# WHAT THE TASK ASKS
Although the data below contains pictures, please reproduce only its words, exactly.

# EXTRACTED ENTRIES
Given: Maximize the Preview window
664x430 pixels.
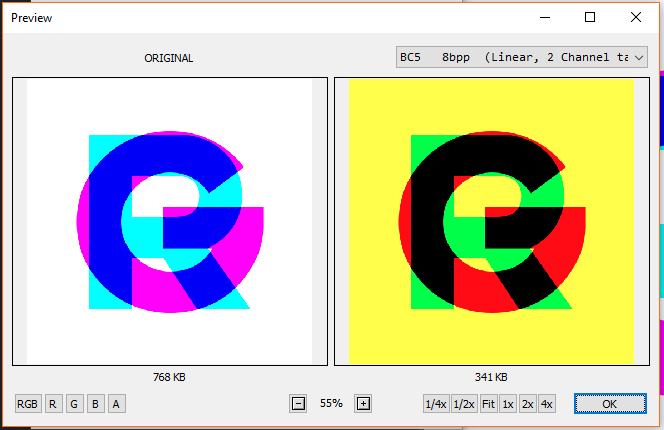Looking at the screenshot, I should click(x=590, y=17).
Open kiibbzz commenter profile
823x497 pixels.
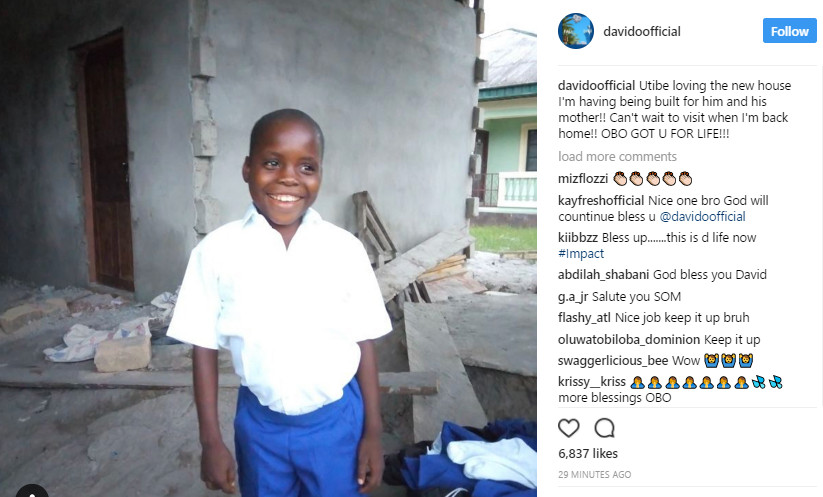click(578, 238)
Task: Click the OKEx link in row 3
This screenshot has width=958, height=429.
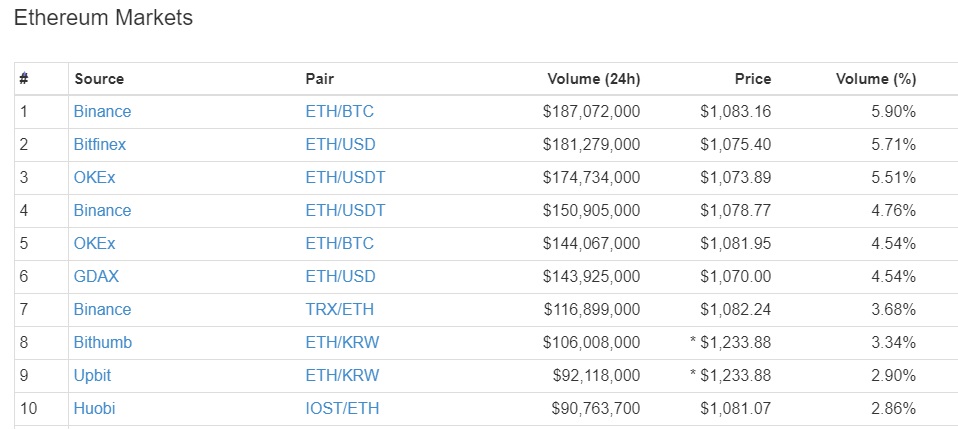Action: click(x=94, y=178)
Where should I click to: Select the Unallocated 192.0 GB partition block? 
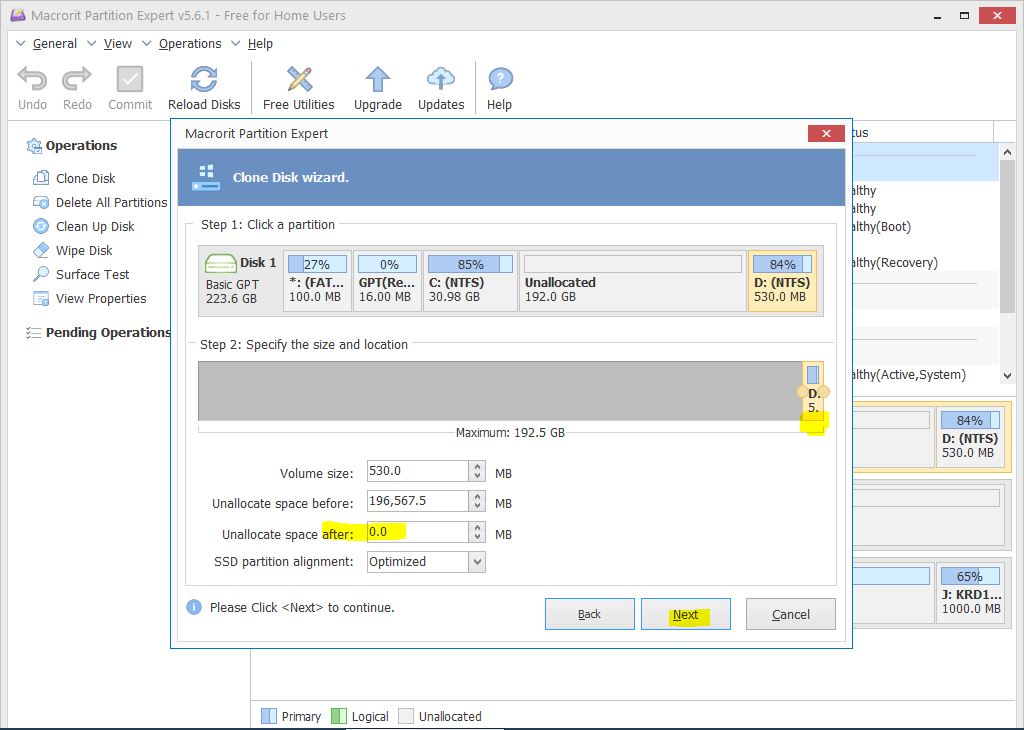click(632, 281)
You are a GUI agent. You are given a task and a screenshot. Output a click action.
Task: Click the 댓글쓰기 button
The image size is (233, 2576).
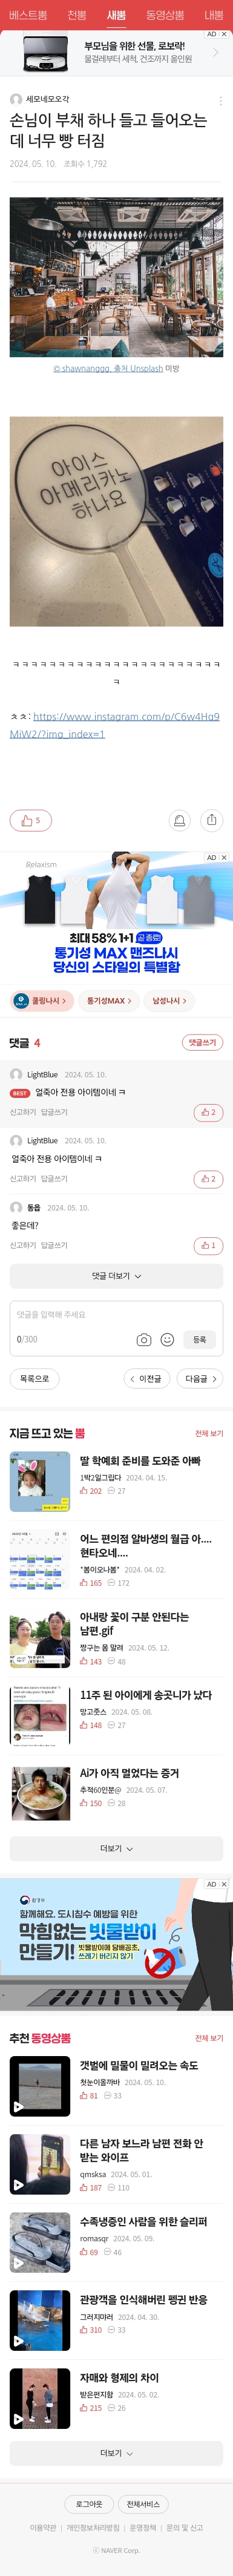(x=202, y=1042)
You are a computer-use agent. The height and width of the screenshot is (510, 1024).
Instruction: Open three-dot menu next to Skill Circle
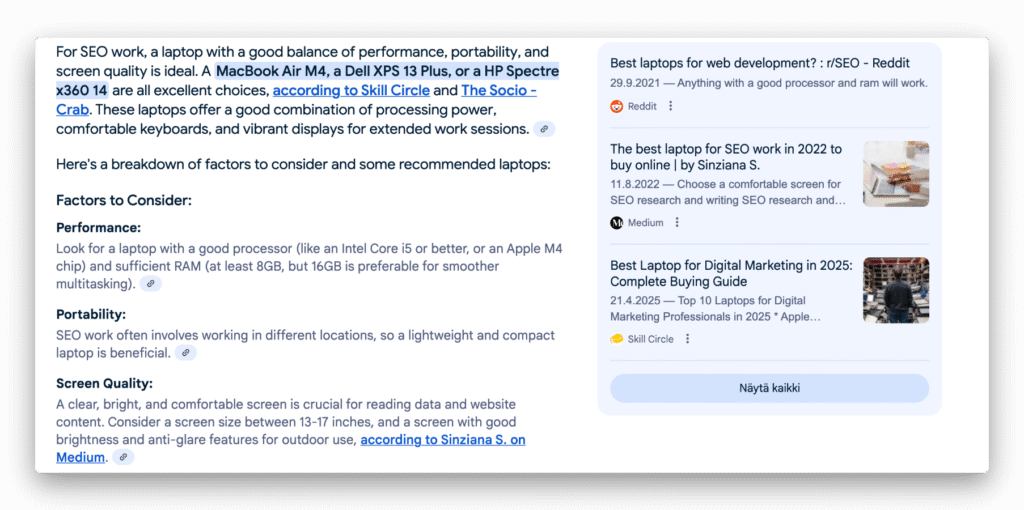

# EXERCISE RESPONSE
Given: Maximize the Preview window
664x430 pixels.
Looking at the screenshot, I should click(x=590, y=17).
Open kiibbzz commenter profile
823x497 pixels.
click(578, 238)
Task: Click the OKEx link in row 3
This screenshot has width=958, height=429.
Action: click(x=94, y=178)
Where should I click to: Select the Unallocated 192.0 GB partition block? 
click(632, 281)
You are a GUI agent. You are given a task and a screenshot. Output a click action.
Task: Click the 댓글쓰기 button
The image size is (233, 2576).
(x=202, y=1042)
You are a computer-use agent. The height and width of the screenshot is (510, 1024).
Instruction: Open three-dot menu next to Skill Circle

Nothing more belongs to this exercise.